Exercise description:
Count the lines in the entries below that contain the string "resolution", matching case exactly. Reply with the number alone.

Excerpted records:
- - - -
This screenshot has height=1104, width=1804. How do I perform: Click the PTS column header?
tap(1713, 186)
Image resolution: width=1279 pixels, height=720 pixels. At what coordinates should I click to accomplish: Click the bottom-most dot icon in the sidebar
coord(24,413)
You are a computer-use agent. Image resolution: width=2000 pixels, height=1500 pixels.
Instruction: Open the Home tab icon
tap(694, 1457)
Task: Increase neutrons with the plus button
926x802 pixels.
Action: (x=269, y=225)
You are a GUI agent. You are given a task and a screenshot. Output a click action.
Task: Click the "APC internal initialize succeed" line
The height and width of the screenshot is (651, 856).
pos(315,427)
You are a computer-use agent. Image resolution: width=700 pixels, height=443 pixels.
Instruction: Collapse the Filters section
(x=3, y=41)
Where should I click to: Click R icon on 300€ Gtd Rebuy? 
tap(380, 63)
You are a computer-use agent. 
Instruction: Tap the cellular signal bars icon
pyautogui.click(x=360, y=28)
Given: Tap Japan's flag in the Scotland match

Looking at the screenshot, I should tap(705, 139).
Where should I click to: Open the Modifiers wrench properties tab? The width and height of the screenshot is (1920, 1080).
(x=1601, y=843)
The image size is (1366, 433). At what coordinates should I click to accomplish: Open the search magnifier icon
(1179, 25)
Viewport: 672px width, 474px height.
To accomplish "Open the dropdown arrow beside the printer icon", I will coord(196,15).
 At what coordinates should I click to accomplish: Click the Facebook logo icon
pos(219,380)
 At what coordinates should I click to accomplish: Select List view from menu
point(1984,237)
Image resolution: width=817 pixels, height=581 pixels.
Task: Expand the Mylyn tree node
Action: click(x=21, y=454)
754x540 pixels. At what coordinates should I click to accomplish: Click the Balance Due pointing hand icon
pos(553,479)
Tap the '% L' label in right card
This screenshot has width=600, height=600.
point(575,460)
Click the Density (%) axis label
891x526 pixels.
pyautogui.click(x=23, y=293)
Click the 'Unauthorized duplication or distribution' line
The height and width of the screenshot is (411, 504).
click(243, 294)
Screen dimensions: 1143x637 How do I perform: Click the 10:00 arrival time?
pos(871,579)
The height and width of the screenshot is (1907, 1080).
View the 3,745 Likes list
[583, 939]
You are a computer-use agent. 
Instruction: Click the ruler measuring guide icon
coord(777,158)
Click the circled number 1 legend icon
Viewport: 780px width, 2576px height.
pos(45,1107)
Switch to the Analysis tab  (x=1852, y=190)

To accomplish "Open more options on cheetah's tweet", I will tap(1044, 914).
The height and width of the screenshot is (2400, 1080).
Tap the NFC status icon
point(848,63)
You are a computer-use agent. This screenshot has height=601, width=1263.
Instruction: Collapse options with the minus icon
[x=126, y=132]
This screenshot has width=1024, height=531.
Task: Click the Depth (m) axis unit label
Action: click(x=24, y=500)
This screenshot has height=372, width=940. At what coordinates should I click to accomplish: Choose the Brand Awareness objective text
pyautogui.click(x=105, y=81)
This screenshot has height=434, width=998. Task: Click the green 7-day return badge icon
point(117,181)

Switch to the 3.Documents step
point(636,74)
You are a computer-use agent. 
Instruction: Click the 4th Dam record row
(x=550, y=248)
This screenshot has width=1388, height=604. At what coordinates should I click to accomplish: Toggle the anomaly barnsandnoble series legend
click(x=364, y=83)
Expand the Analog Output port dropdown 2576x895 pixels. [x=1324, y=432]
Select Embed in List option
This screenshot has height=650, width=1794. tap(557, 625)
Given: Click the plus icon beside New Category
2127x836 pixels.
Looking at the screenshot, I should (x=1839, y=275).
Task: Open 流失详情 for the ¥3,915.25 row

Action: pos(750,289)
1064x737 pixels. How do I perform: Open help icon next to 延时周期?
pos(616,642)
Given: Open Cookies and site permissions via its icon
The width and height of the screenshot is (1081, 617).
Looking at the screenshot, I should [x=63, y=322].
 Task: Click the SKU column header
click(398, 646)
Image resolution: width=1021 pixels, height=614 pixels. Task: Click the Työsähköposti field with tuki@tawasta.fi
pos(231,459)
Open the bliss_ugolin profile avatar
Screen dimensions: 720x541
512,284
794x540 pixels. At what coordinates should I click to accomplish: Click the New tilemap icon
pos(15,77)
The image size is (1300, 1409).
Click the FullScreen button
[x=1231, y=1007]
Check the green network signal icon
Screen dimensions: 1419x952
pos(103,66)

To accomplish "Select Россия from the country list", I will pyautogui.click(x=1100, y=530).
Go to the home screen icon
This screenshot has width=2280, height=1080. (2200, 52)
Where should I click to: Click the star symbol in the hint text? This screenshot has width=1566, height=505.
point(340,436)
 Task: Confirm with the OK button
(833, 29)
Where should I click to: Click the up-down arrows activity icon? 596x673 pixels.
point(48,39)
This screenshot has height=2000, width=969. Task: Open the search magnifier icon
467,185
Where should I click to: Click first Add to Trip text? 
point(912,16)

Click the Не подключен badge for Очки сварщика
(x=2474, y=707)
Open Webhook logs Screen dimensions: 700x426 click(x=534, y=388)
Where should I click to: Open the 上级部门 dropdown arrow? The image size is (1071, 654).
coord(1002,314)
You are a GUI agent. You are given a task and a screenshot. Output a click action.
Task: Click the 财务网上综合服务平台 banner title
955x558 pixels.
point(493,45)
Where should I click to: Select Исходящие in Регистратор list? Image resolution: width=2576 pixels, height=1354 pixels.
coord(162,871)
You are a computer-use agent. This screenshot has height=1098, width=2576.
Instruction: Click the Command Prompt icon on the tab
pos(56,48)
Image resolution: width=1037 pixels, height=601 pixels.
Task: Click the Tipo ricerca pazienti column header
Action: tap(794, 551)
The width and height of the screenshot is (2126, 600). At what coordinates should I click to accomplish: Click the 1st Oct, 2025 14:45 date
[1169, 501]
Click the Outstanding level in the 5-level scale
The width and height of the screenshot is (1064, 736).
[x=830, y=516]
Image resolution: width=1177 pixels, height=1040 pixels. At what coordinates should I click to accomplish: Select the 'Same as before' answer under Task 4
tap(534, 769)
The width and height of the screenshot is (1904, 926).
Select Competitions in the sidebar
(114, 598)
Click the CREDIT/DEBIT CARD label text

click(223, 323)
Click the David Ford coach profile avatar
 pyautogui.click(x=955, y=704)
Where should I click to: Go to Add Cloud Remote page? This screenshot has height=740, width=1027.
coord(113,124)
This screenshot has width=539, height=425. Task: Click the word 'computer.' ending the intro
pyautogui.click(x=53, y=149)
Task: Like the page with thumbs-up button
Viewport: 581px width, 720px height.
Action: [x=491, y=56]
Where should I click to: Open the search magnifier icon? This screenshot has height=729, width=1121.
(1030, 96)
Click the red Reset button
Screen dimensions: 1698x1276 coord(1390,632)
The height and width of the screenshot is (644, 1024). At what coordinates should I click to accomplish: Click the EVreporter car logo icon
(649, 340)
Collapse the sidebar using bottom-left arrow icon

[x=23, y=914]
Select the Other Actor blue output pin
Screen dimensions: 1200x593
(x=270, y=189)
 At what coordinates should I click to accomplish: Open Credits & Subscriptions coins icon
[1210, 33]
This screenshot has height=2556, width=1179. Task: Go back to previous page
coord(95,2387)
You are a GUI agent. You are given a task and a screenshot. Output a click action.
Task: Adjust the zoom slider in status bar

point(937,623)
- - - -
Answer to this problem:
8